1930- OVT- We drove to the Old Picnic pullout to check out the carcass there. Scarface, a grizzly and somewhat of a Yellowstone celebrity, had complete control of the carcass. Scarface, a collared grizzly, is 24 years old (see more info. about Scarface here). The old bear ate a little and napped a lot.

17 June 2014
OVT–> Roosevelt–> Petrified tree–> Forces of the Northern Range–> Mammoth

0515- Final OVT- Most of the group decided to exercise their option of getting up in the gloom to see what was in the valley. We had no idea that this would be the best morning of the trip.
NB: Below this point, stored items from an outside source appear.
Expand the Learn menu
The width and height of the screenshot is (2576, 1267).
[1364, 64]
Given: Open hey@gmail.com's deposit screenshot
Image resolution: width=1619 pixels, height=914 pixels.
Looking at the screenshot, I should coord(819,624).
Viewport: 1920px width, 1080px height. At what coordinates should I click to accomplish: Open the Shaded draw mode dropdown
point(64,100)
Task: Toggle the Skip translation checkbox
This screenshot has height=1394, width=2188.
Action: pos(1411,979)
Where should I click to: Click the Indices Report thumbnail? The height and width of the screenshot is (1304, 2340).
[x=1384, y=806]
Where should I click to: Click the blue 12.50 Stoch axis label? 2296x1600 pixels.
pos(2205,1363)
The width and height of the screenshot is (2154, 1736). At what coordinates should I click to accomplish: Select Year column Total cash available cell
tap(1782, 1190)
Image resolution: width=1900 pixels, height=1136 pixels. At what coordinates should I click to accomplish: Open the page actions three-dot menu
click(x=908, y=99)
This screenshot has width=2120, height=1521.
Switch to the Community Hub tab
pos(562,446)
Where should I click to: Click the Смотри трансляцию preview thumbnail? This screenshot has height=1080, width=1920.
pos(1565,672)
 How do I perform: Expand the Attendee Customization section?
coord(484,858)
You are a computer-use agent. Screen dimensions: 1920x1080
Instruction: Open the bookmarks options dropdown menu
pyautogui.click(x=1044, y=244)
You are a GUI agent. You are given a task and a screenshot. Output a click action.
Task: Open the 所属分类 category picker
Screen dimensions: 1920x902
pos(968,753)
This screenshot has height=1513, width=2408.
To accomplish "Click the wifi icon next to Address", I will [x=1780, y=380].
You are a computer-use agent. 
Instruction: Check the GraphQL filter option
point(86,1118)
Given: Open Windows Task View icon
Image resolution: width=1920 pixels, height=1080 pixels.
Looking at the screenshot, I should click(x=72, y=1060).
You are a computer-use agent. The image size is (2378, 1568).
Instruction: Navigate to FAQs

On arrival at the Old Picnic carcass, we observed two grizzlies (Scarface and a larger bear), 3 wolves (911M, the black yearling, and another), and even several bald eagles (2 mature eagles and 1 juvenile) in the area. The larger bear controlled the carcass most of the time, even chasing the wolves off from time to time. The wolves did get chances to feed when the bear took breaks. It is no surprise that in 1835, trapper Osborne Russell said the following about the Lamar Valley:

“There is something in the wild romantic scenery of this valley which I cannot nor will  I attempt to describe; but the impressions made upon my mind while gazing from a high eminence on the surrounding landscape one evening as the sun was gently gliding behind the western mountain and casting its gigantic shadows across the vale were such as time can never efface from my memory.”

During breakfast at Roosevelt, we noticed a black bear sow and three cubs had wandered near the lodge. The sow sat down as the cubs played around a tree about 75 yards from where we were eating. This was the sow we had failed to see until this point. The cubs took turns climbing the tree, then quickly falling off. In an instant, the sow caught and killed a deer fawn that had been hidden in the tall grass by her mother. As the bear took off with the fawn, the mother deer hopped around, frantically looking for her young. It was sad to watch, but then you realize the sow had 3 mouths to feed. Nature is not always comfortable. The rangers in the area did a great job setting up a perimeter and keeping everyone safe while the bear fed.

We stopped at the petrified tree and the “Forces of the Northern Range” self-guiding trail on our way to Mammoth. At Mammoth, Joei taught us about the hot springs and how they are different than the other thermal features in the park. NPS ranger Grant Marx then took us on a guided walk around the terraces. After eating at K-Bar Pizza, we spent the night in Gardiner, MT.


18 June 2014
Through Paradise Valley to Bozeman–> to Charlotte–> home

-Thanks to all the participants for signing up for this trip. The expert topics were great. Getting to know all of you was the best part.
-Thanks to Mitchell Community College, especially Continuing Education, for offering the trip.
-Thanks to Dan and Cindy Hartman for being so kind and having us into their house
-Thanks to Rick Lamplugh for writing In the Temple of the Wolves

-Nature was observed and appreciated, topics were discussed, facts were learned, memories were etched, and friendships were made.